Yesterday we all trouped off to Koh Ker where the landmine school is.  The main purpose of our visit was to visit the Secondary School in Ssrayong where there was a special party being held for us.  Because of the success that the PLF has had at KK the first children are now ready to go to secondary school.  They are the first children ever to have done so from that village and you have to remember that none of their parents went to school.  Srayong is 16 kms from KK along a dirt road through the forest where there are still many landmines and so the journey is too long and dangerous for the children to go everyday.  The foundation is setting up a girl's and boy's dormitory there with a resident housemother to look after them.  This is a costly process and a bit of a leap of faith but one that Ponheary and Lori are passionate about.  It is a desperate area up there; remote, lawless, there is  no clean water,except at the primary school thanks to the PLF, and the poverty is abject.  Malaria and dengue are rife and childhood mortality is very high.  It is a shockingly awful place.  The only way to improve things is to get the children educated.
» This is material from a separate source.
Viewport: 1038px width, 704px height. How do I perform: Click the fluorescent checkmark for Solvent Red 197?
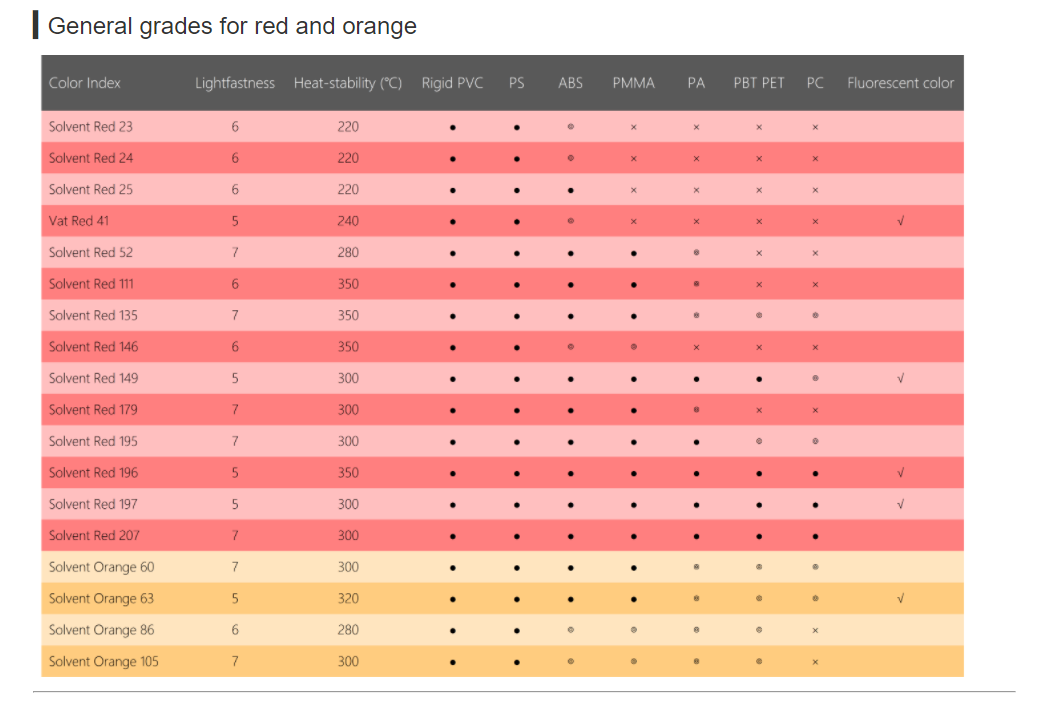(900, 504)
We fetched  the parents of the children who are ready to graduate to the secondary school for Ponheary to explain what we were doing and to try to persuade them to allow their children to attend the school.  One father refused to come and has said no already.  Ponheary spoke to them for a long time telling them how the PLF will support the children and look after them. We all believe that in order to value something that you have to pay for it and one thing that has been decided is that the parent's will be asked to pay 2500 riel (40pence) a month in order for their children to go there.  When they graduate, the children will be given this money back and the PLF will match it.  A little bribery can works wonders and there has to be commitment.  This sounds like such a trifling amount but, believe me, to these people it is not.  If they cannot afford that much they will be asked to contribute rice instead.  They all agreed that they would let the children come in October at the start of the new school year.  So starts the involvement of the PLF at Ssrayong secondary School.
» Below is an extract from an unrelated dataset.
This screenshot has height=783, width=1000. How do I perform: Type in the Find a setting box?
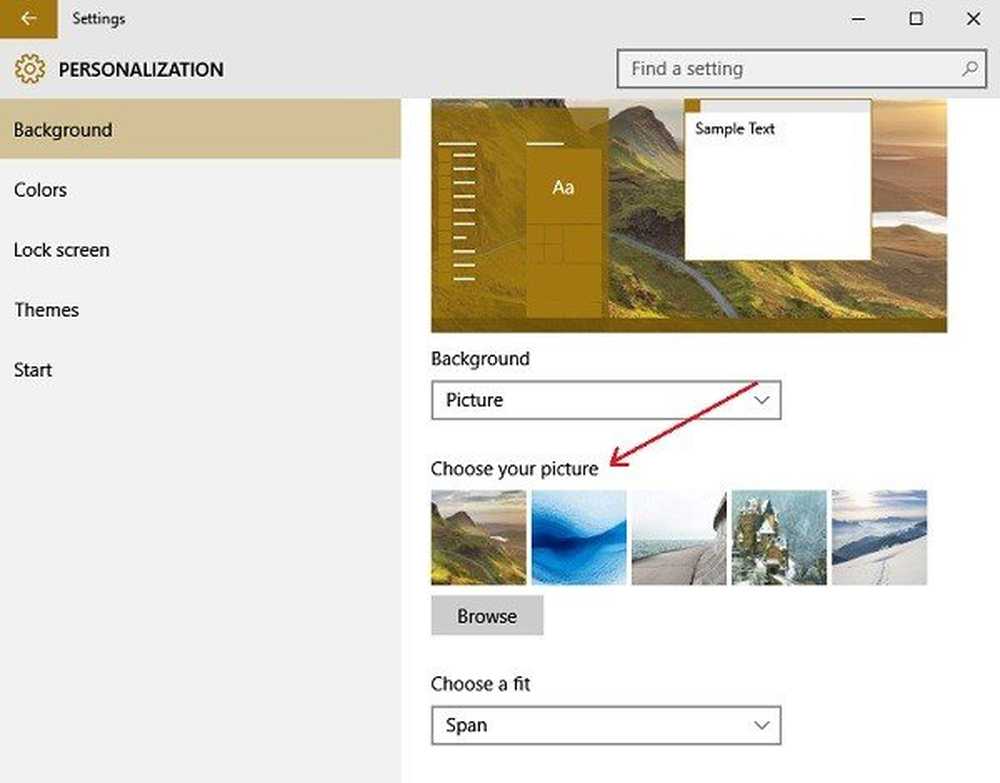pos(790,69)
Oh dear, Ssrayong School.  It serves the town itself and 9 other villages.  There are currently 62 children there. The number of children of the right age to go is more like  15-1600.  The Government has sent 7 teachers there  as they need specialists at this level.  They all live in one room, a former classroom, on site.It is pitiful.  The three classrooms are in a dire mess.  Filthy, empty of all resources and deeply, deeply depressing. We need to work hard to re-educate the staff in how we need things to be done.  We also need to work very hard to get the numbers up.  The lack of education in the area is frightening. Ssrayong is a desperate place, menacing and poverty stricken.  We need to at least make the school a decent place for the children.
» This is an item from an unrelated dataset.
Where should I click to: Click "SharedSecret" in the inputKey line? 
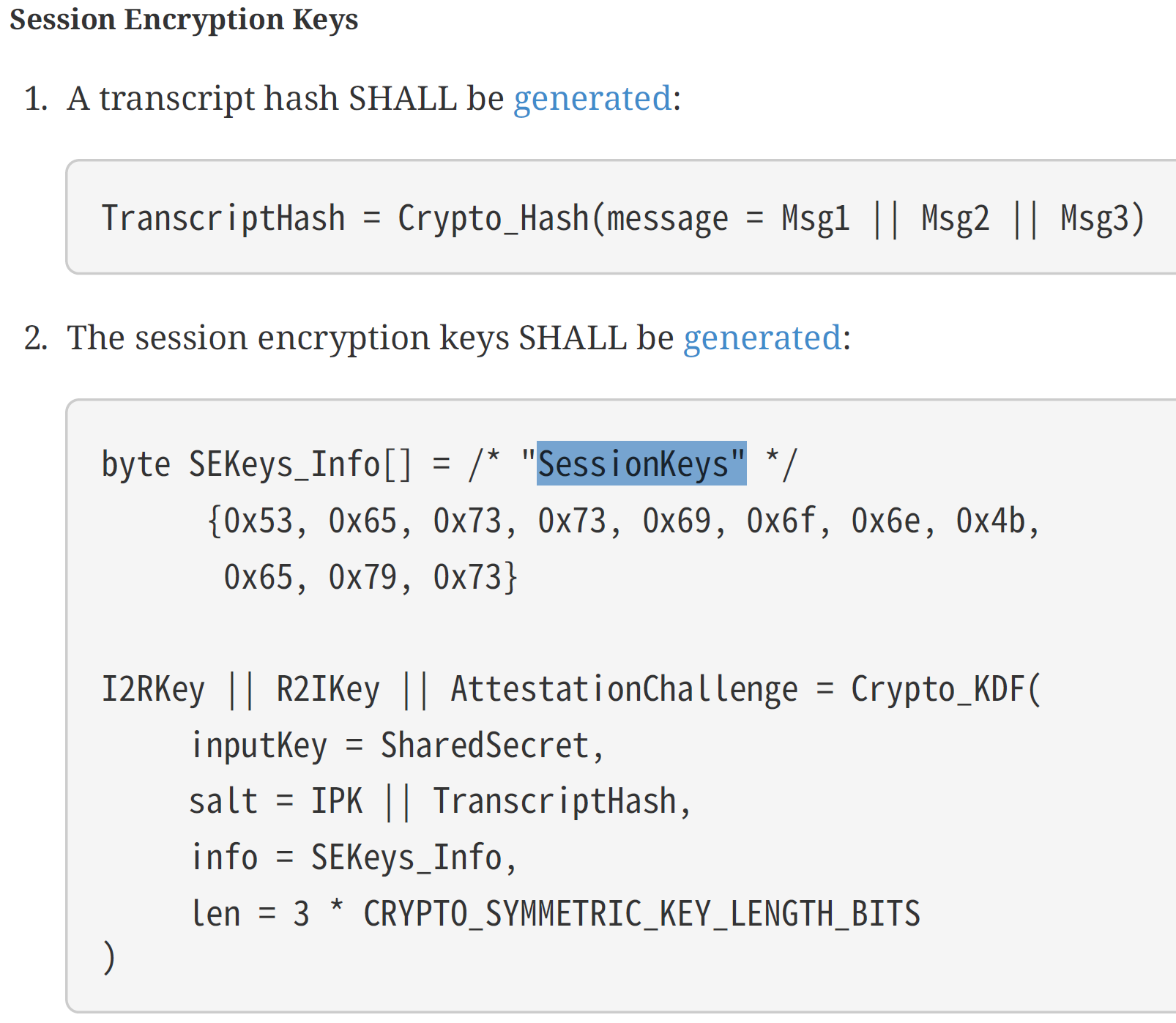pyautogui.click(x=485, y=745)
At the party, just some balloons with the compulsory boom boom music, two Monks and the kids, and us, having to listen to endless droning on by some official for what seemed like hours in the stifling heat and humidity. The kid's were given prizes of pens and exercise books. Of course, it was all in Khmer and so we couldn't understand a word anyway.  George said that prizegiving was always boring at school when you understood what was being said and you were getting a prize.  Here, it was torture.  There were also the local Khmer Rouge thugs in attendance.  You could feel the bad vibes emanating  from them, intimidating, smirking and looking us all up and down.  When the National Anthem was being sung at the end one of them was peeing behind the official handing out the books to the kids.  What a terrible place it is; it just underlines how much we need to help the children there get a better life.